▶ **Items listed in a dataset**
---

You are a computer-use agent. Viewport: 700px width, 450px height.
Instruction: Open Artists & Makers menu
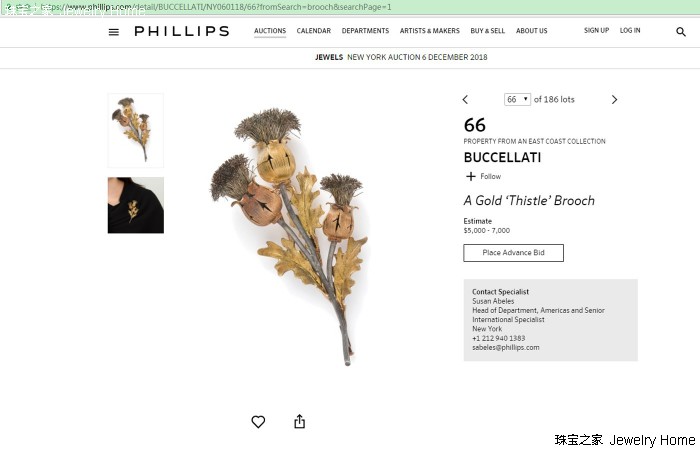429,31
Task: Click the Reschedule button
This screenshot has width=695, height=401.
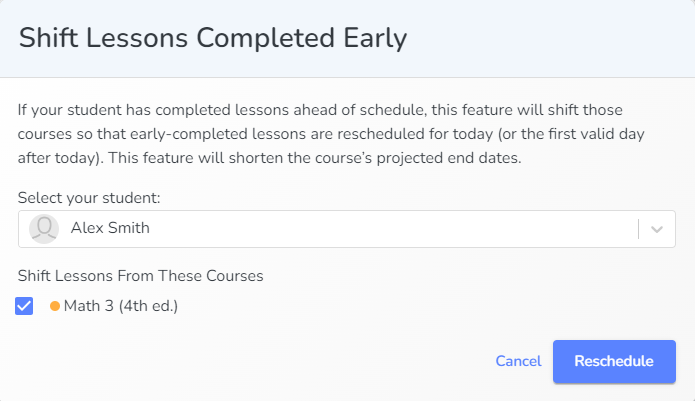Action: click(614, 361)
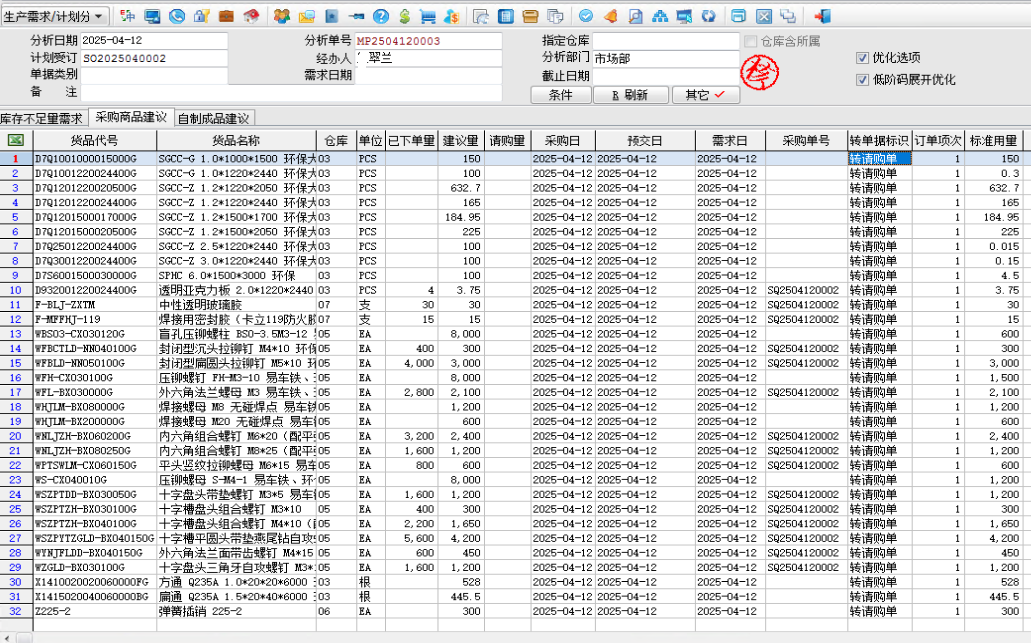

---

▶ **WRITTEN INSTRUCTION**
Rewrite all of the material above, requests included, and add 63 to every coordinate in the answers. Leave the pictures out.

▶ **RESPONSE TO THIS TASK**
You are a computer-use agent. Viewport: 700px width, 450px height.
Instruction: Open Artists & Makers menu
492,94
Task: Click the Reschedule button
This screenshot has width=695, height=401.
Action: click(677, 424)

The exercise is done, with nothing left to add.